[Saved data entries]
+++
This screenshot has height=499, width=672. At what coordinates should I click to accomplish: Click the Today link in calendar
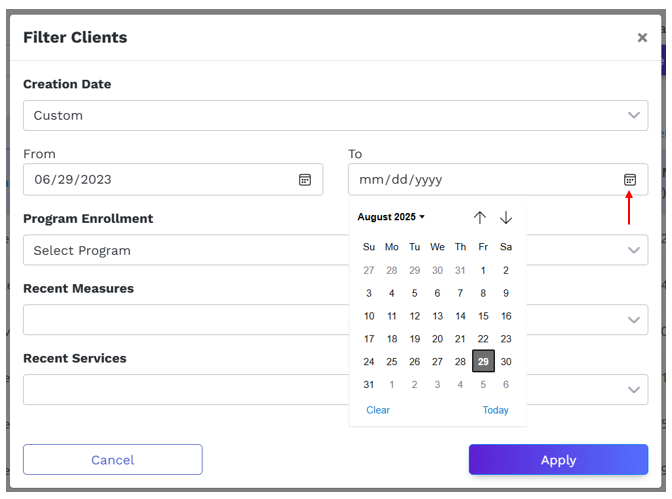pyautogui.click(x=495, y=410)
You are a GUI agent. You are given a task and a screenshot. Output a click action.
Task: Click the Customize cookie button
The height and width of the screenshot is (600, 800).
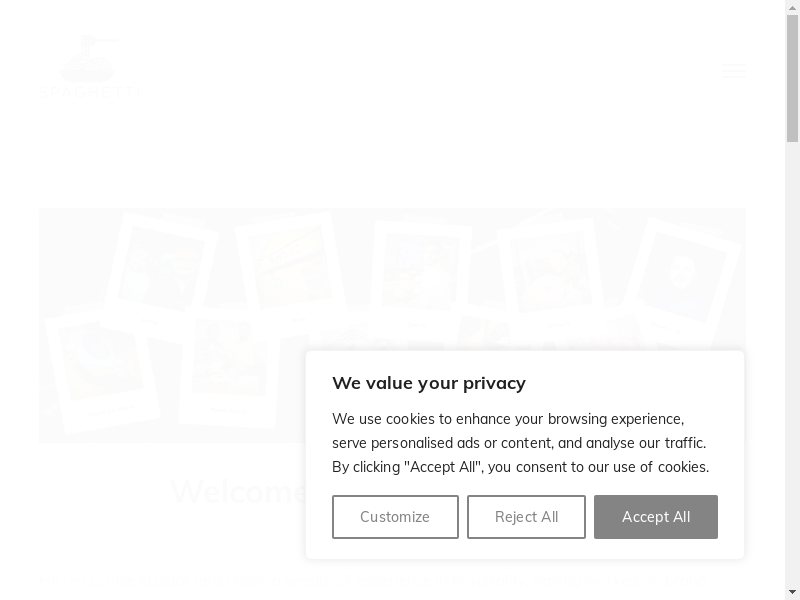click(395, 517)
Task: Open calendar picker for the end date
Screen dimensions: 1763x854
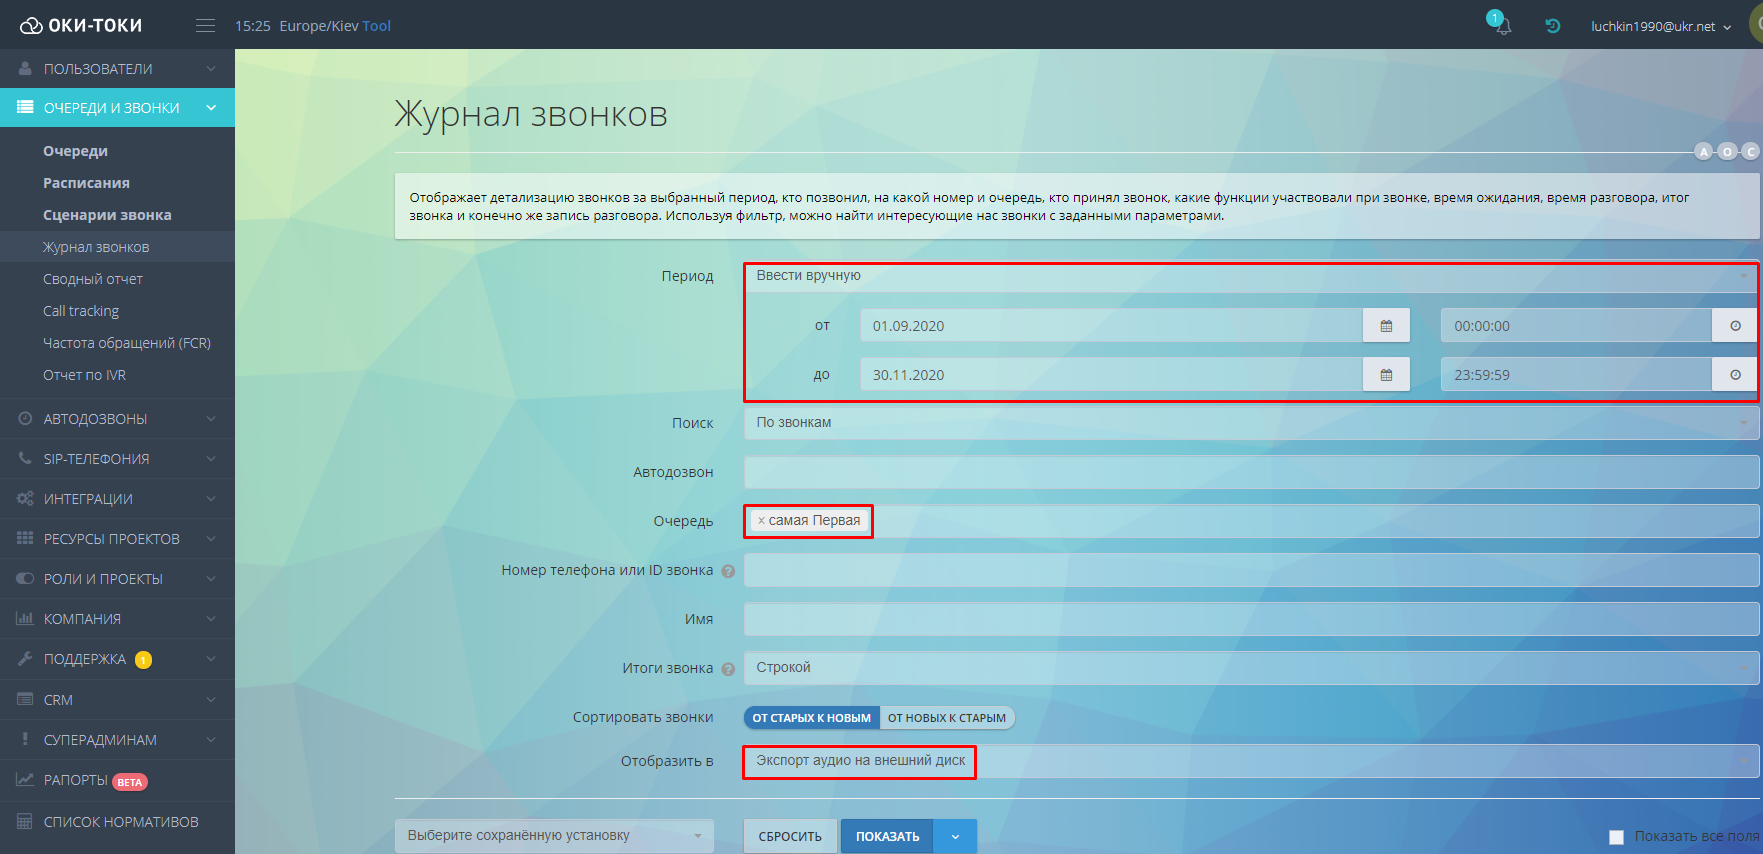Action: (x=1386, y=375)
+++
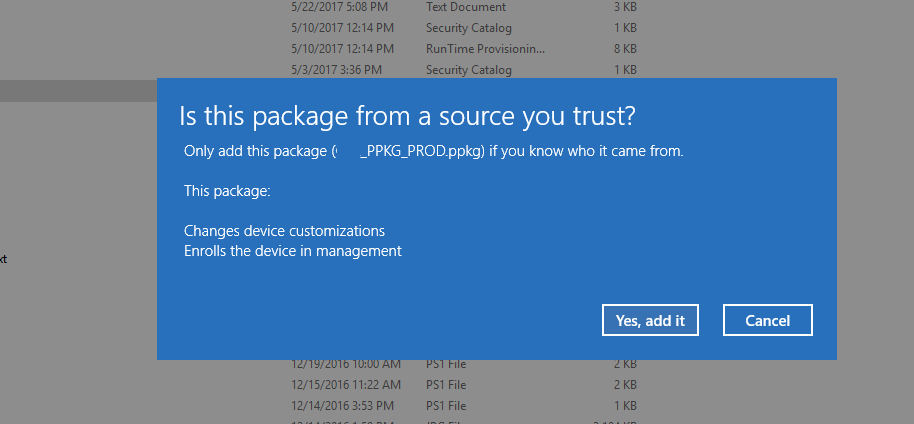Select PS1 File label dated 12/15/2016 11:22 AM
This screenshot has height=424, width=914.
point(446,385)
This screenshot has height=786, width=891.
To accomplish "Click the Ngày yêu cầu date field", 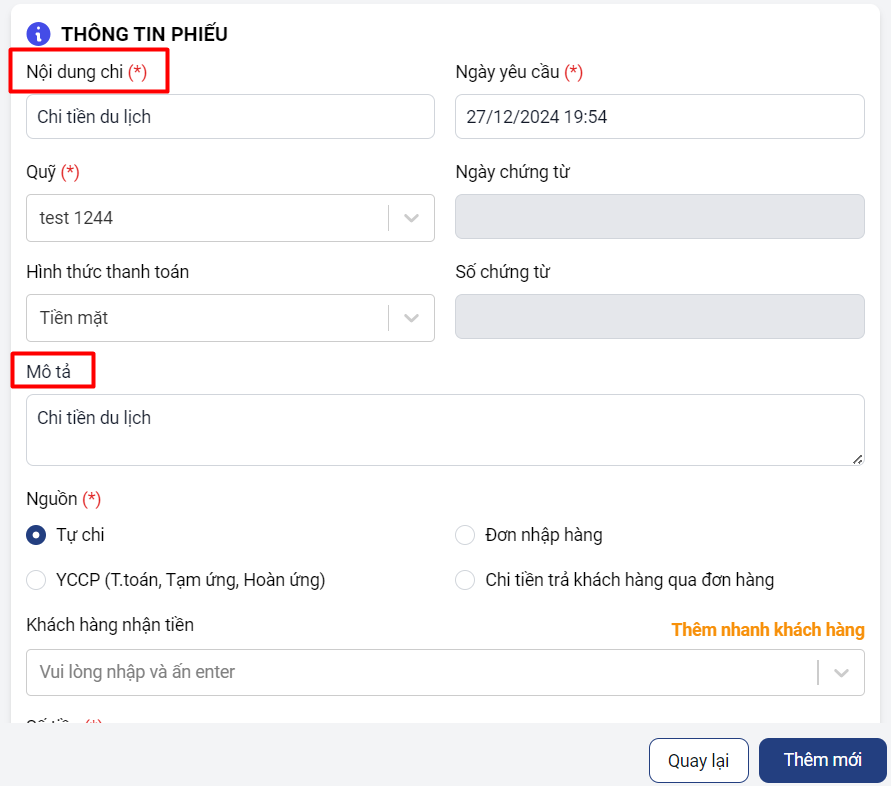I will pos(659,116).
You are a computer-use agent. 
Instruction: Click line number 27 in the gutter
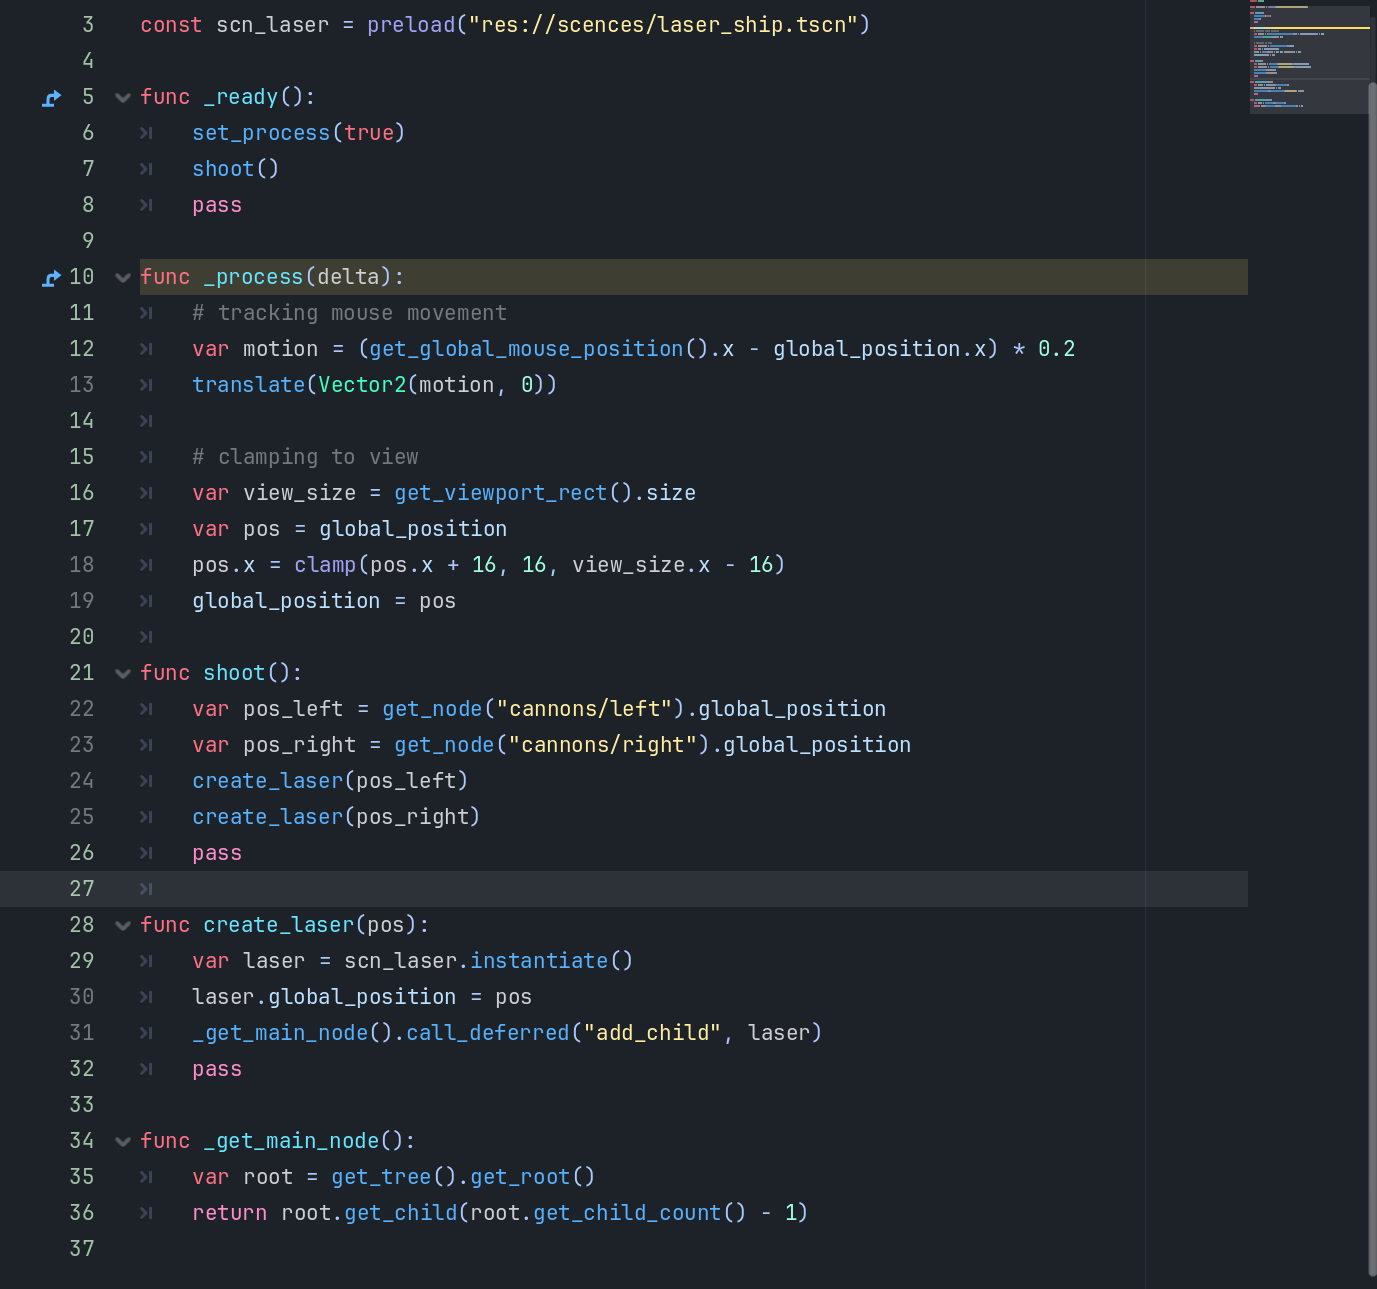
+++
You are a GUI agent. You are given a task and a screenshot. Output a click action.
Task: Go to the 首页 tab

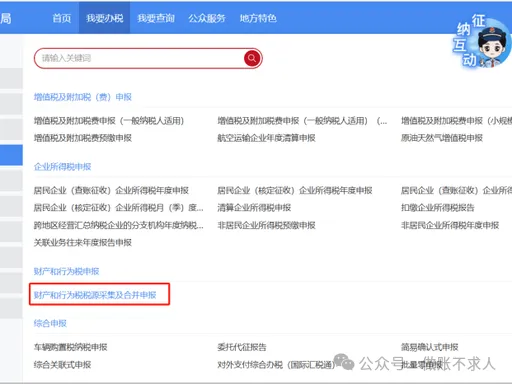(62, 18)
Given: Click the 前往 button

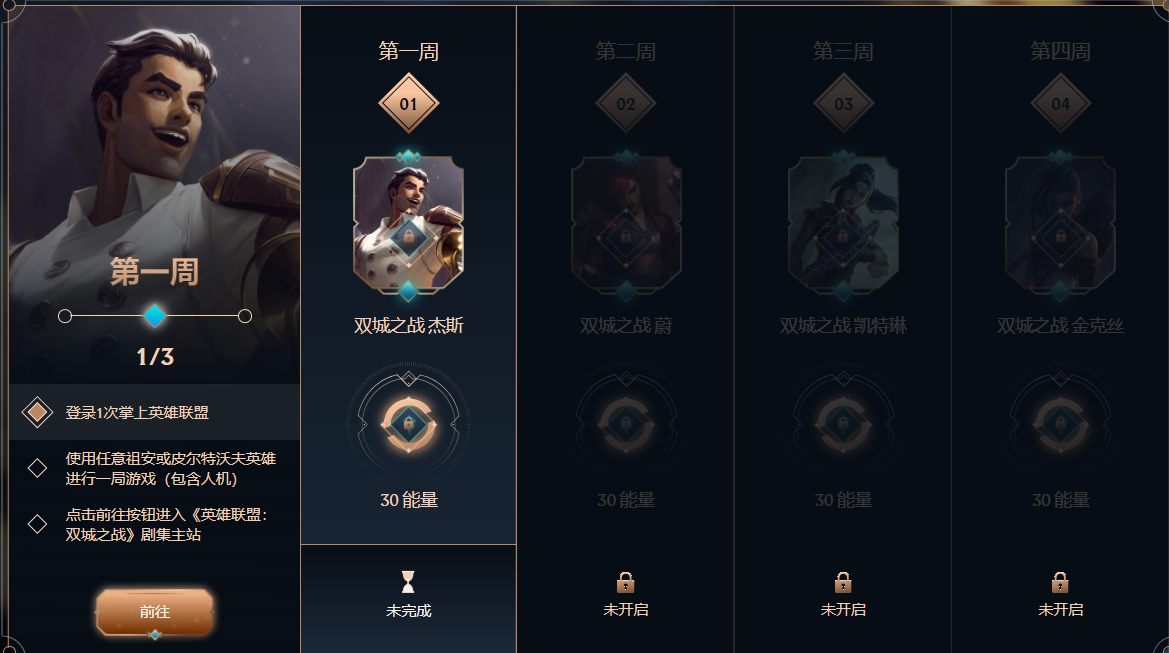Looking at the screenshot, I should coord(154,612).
+++
Exercise aim: Exactly as written above, retype the lines starting at the one holding "This screenshot has height=499, width=672." and ending at the one holding "Task: Click the Customize cookie button", both included, but not the pictures.

Solution:
This screenshot has height=499, width=672. At what coordinates should I click to accomplish: Click the Today link in calendar
pyautogui.click(x=495, y=410)
You are a GUI agent. You are given a task and a screenshot. Output a click action.
Task: Click the Customize cookie button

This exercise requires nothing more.